§ **What to work on**: The records that follow are to be repeated exactly, without any pictures.

§ **Given records**:

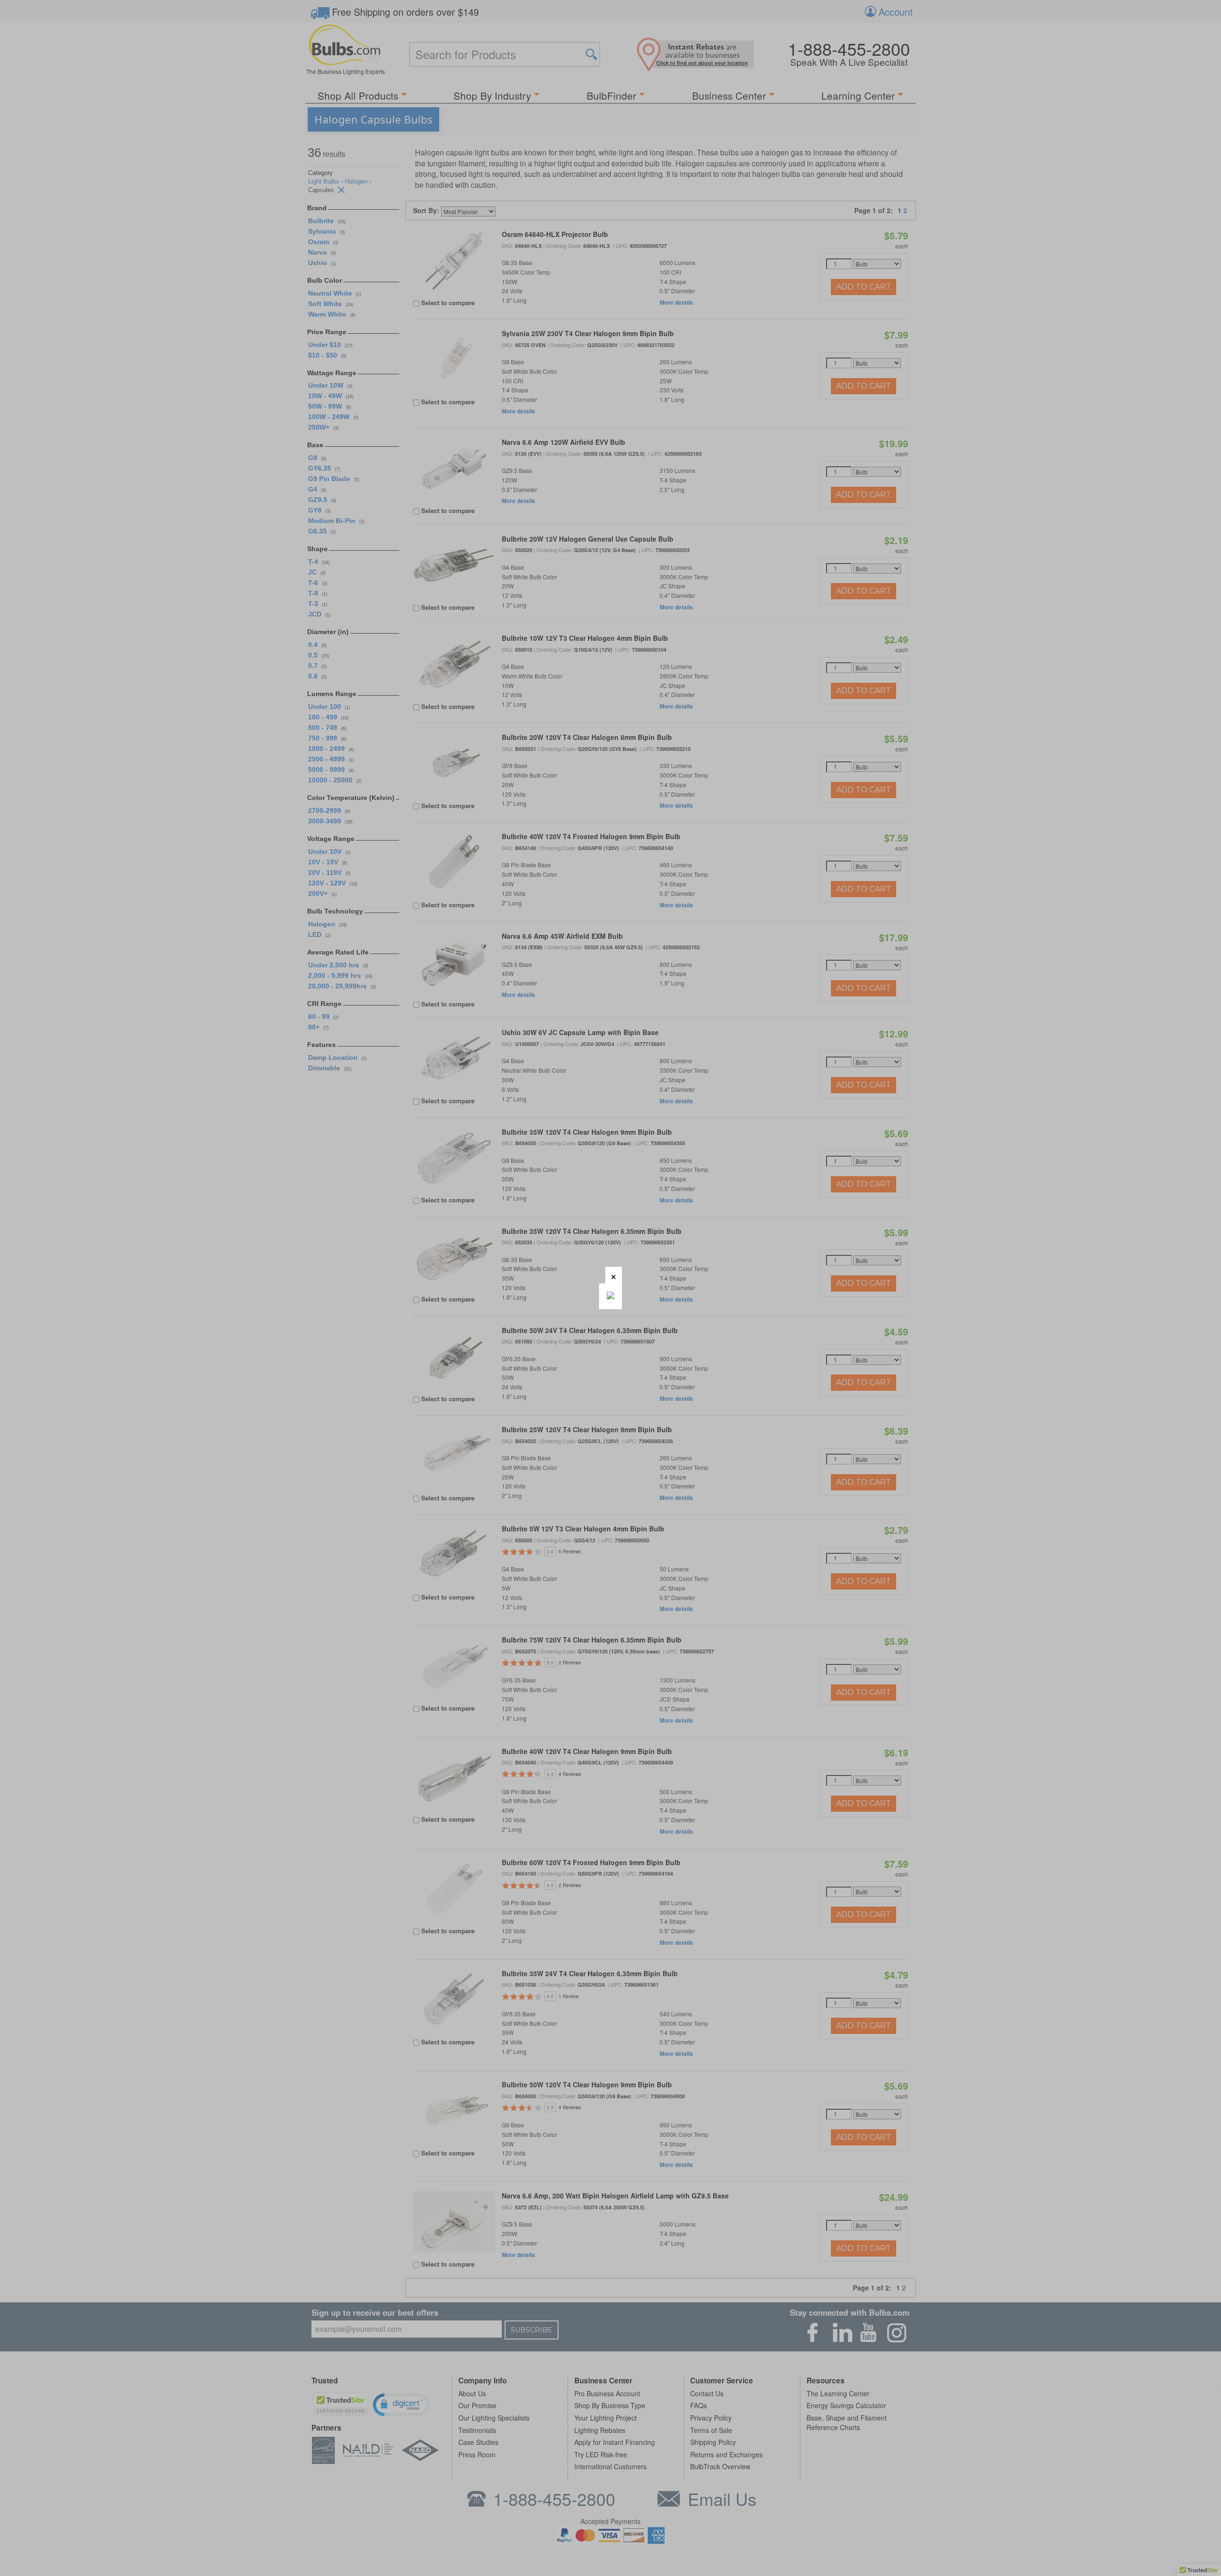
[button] (613, 1275)
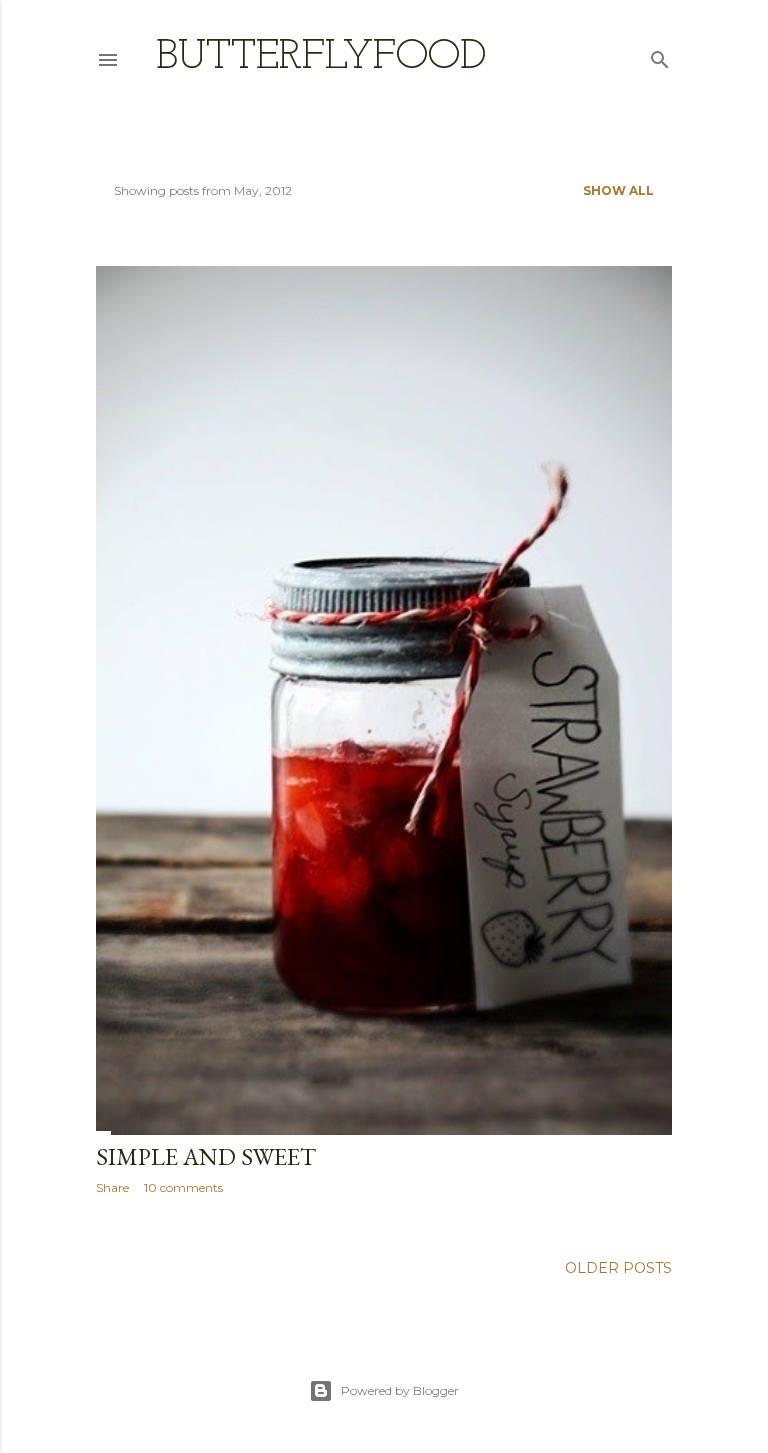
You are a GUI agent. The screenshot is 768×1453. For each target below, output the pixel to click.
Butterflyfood (321, 57)
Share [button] (112, 1187)
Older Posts (618, 1268)
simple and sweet (206, 1156)
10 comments (183, 1187)
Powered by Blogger (400, 1390)
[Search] (660, 55)
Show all (618, 190)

§ **Written reply**:
[button] (613, 1275)
You are a GUI agent. The screenshot is 768×1453. For each target below, output the pixel to click.
Butterflyfood (321, 57)
Share [button] (112, 1187)
Older Posts (618, 1268)
simple and sweet (206, 1156)
10 comments (183, 1187)
Powered by Blogger (400, 1390)
[Search] (660, 55)
Show all (618, 190)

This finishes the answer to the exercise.